Créer des connaissances actionnables en économie et gestion…

La recherche-intervention est née de la recherche-action dont elle se distingue, d’une part en rompant avec la quête illusoire de la neutralité du chercheur et, d’autre part en ayant comme critère de réussite la performance sociale ET économique des organisations (alors que la recherche-action « orthodoxe » s’est détournée au fil du temps du critère de performance). La recherche-intervention a permis ainsi de créer des connaissances actionnables par exemple sur la gestion des risques dans les organisations, la rentabilité des investissements en capital humain ou les coûts cachés de l’inefficience sociale et du mal-être au travail. Aujourd’hui la demande pour des connaissances actionnables en économie et gestion - c’est-à-dire utiles aux praticiens, aux enseignants-chercheurs voire aux responsables politiques pour nourrir des programmes socio-économiques pertinents - plutôt que pour des modèles décalés du réel, est de plus en plus prégnante.

…en collectant des informations qu’aucune base de données ne prend en compte

Comment cette démarche de recherche en prise avec le terrain rapproche-t-elle le chercheur et le praticien (qu’ils soient managers, ingénieurs, consultants, cadres publics, politiques, professions libérales, etc.) ? En explorant les réalités de la vie organisationnelle, elle permet de collecter des informations qui ne sont pas enregistrées dans les bases de données existantes.

En résulte, la découverte de données intimes pour améliorer la prise de décision des praticiens. Grâce au dialogue qui en émane, l'intervenant-chercheur est capable de percevoir des situations qui ne sont pas facilement ou directement accessibles à la plupart des membres de l'organisation, aux intervenants externes ou même aux chercheurs plus traditionnels qui traversent souvent une organisation sans y mener des observations longitudinales robustes. Cette tendance à une recherche trop fugace est en effet critiquée car laissant les décideurs désarmés au plan des connaissances utiles pour prévenir ou sortir des crises (Ramage, 1995 ; Dingwall, 1997).

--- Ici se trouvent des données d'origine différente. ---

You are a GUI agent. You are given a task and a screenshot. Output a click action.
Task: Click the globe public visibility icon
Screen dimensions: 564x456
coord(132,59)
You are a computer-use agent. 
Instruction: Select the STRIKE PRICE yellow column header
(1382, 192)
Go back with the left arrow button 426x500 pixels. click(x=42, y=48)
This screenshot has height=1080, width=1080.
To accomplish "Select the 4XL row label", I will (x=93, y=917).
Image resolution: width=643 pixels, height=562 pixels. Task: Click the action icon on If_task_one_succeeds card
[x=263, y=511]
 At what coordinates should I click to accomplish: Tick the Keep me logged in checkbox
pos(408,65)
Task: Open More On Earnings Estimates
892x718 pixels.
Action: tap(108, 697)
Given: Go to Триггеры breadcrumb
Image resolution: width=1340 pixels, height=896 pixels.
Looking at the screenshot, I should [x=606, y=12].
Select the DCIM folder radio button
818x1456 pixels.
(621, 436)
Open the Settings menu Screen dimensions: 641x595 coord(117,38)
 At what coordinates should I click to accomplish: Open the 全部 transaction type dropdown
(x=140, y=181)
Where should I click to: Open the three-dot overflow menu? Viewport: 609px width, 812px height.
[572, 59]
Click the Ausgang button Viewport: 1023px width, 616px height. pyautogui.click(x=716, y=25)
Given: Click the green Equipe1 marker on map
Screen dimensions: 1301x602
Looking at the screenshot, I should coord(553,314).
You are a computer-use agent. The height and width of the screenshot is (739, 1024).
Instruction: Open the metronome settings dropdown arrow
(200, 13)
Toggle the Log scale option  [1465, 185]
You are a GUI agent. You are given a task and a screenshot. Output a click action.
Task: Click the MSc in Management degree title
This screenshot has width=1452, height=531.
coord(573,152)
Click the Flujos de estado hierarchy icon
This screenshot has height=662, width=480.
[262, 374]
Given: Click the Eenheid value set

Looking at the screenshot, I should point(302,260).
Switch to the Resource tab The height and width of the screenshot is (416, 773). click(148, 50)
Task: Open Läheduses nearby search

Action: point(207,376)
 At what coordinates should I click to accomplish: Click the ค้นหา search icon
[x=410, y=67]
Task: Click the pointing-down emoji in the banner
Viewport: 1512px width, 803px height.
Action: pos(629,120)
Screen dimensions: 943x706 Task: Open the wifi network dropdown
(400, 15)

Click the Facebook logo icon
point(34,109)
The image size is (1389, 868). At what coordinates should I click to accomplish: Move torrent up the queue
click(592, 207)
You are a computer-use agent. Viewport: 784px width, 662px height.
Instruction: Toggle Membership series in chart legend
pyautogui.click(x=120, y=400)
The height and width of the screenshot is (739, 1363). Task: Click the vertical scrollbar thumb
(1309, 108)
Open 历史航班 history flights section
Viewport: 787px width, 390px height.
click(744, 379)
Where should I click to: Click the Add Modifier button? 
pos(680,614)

Contrairement aux approches traditionnelles de la recherche en économie et gestion qui cherchent, parfois vainement, à séparer sujet chercheur et objet de recherche, l'intervenant-chercheur observe directement des phénomènes qu'aucune base de données ne prend en compte en interagissant avec eux. Une recherche-intervention de qualité aide concrètement à découvrir de précieuses informations sur la dynamique et la performance collective, cette question étant au cœur des débats portant sur la rigueur et la pertinence scientifique (Kieser & Leiner, 2009).

Une dichotomie inappropriée entre recherche universitaire et recherche utile pour les praticiens

Bien que sur la forme les appels académiques en faveur de connaissances « exploitables» ou « actionnables » se soient multipliés, cet idéal reste malheureusement, encore, un concept souvent insaisissable (Aldag, 2012 ; Bartunek et Egri, 2012 ; Nielsen, Buono et Poulfelt, 2017). Des critiques soutiennent que la recherche universitaire est loin d'être pertinente pour le monde des praticiens, ou bien que la recherche qui s'avèrerait précieuse pour les praticiens serait éloignée de la rigueur attendue par l’université. Avec notre ouvrage La recherche-intervention dans les entreprises et les organisations. De la conception à la publication nous avons cherché à combler ce fossé.

Quels sont les sujets abordés dans cet ouvrage ?

Dans le détail, après la discussion d’ouverture d’Henri Savall sur la recherche-intervention qualimétrique (intégration des données qualitatives, quantitatives et financières dans la recherche-intervention), Véronique Zardet étudie les différents outils et approches de la recherche-intervention.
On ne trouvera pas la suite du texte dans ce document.